Happy New Year!

As we embark on the first quarter of 2016, it’s a great time to make sure your business is set up for success in the coming months. I often counsel a quarterly business check-up for people to make sure that they are on track for their larger strategic goals. Quarters are perfect units of time – long enough to get things done, but not too long to shift gears if things aren’t working properly.

Balanced Scorecards are a popular way to go about this – but they may be too complex for your needs. I know that for myself, they are certainly more than needed as my business strategy is largely reliant on my own workplan, and assigning functional areas to what is all essentially personal responsibility seems like more work than I want to do.

A quarterly strategic action plan is a great in-between step – taking your strategic vision and moving it into actionable goals. The following instructions are based on the great article in Inc. by David Finkel. He focuses a lot on the need to keep your quarterly plan SIMPLE and to review it weekly. I find that weekly is a good metric – but I also just keep a copy of my goals up on one monitor – easily reviewable when I set my task list for my daily grind.

Step One: Identify Your Quarterly Goals. These can take broad form – “identify and close new clients” or “review and realign service offerings” – or can be more specific – “clarify office manager role” or “implement new CRM.” When you assess these quarterly goals, make sure they are reasonable and actionable. Bad goals are ones that you can’t track. When I look personally at my goals for 1st Q 2016, my top tier goal is “be more accountable with time management” – I have a bad habit of working 12 hour stretches, then taking a whole day off. It is an actionable goal which can be measured by specific criteria (time worked over each day per week).

Step Two: Determine Your Success. When you think about your goals, ask yourself how you will measure achievement. For me, when I think about my time management goal, I want to be able to look at a seven day work week and see 5-6 hour blocks of productive accomplishments over six consecutive days, rather than see 12 hours on, one day off, 15 hours on, one day off, then four days straight of 6-9 hours.

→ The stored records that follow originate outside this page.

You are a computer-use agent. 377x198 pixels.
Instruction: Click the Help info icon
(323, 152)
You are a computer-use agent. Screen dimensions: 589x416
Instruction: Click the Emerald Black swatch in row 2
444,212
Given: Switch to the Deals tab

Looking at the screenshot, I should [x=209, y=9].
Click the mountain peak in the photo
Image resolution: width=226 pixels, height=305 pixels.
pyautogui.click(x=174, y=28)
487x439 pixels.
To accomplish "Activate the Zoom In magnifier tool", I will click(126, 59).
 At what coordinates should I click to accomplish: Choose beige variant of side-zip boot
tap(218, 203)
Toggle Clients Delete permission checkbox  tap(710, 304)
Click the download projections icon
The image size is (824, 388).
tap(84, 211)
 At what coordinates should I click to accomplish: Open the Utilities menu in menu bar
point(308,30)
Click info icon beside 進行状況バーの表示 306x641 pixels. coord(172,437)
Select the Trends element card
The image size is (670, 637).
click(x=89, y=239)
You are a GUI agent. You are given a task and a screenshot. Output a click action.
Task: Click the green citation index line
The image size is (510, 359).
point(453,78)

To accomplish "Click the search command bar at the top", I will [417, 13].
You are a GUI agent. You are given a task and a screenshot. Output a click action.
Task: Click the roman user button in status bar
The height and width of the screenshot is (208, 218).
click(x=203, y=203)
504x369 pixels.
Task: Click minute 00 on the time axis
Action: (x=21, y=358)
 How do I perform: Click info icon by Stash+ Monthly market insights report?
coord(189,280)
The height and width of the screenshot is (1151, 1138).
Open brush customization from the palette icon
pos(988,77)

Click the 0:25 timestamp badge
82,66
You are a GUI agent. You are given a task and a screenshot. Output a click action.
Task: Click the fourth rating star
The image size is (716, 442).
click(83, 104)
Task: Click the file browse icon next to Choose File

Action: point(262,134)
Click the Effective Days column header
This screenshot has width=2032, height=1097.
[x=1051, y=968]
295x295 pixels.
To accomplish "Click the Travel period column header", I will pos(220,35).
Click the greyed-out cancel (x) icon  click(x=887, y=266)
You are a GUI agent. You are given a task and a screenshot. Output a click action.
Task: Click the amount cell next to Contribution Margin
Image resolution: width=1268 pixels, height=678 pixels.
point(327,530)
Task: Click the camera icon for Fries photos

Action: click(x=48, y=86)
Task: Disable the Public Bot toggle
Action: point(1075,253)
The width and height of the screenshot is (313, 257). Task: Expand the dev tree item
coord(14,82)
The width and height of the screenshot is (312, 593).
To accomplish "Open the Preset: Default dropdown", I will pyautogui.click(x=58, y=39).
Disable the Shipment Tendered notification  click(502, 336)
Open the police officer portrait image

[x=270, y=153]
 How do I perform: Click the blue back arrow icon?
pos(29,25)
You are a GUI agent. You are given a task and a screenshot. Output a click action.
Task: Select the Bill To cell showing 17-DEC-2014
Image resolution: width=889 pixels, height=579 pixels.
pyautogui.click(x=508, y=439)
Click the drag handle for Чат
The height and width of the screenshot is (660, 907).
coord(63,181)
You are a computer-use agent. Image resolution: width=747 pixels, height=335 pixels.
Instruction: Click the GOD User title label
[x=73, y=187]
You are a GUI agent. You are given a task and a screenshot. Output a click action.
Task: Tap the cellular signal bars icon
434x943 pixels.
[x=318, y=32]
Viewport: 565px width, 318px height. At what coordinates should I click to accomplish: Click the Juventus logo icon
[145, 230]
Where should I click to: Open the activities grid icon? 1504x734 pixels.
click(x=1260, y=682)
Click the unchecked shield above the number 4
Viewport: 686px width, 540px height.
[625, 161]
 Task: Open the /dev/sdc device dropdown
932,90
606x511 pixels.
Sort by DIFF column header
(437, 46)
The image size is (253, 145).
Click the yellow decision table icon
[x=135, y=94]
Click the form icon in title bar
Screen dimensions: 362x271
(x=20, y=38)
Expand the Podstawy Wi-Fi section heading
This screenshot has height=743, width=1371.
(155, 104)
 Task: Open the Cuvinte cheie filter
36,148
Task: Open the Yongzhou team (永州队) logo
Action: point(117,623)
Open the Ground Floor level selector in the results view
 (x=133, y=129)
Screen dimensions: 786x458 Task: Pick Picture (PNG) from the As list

For me, this constancy will mean success on this particular goal.

Step Three: Make a Plan. Any actionable goals take time to implement. When you look at the approximately twelve-week timeframe this quarterly action plan will cover, think about the other actions and tasks that you need to run your business. One of my other goals for this quarter is to plan and execute a conference for family businesses. This particular goal has a lot of dependencies, so its implementation is somewhat more challenging than the aforementioned time management goal. When I think about the action steps to take for it, I need to account for the response time of other parties involved and set reasonable goals for myself and my actions that can be completed outside of their work.

Once the plan is made (and written down!) it’s your job to refer to it often and revise it as necessary. I am excited to bring my goals to fruition in the first part of the year. What goals do you have, and how are you working towards getting them to happen?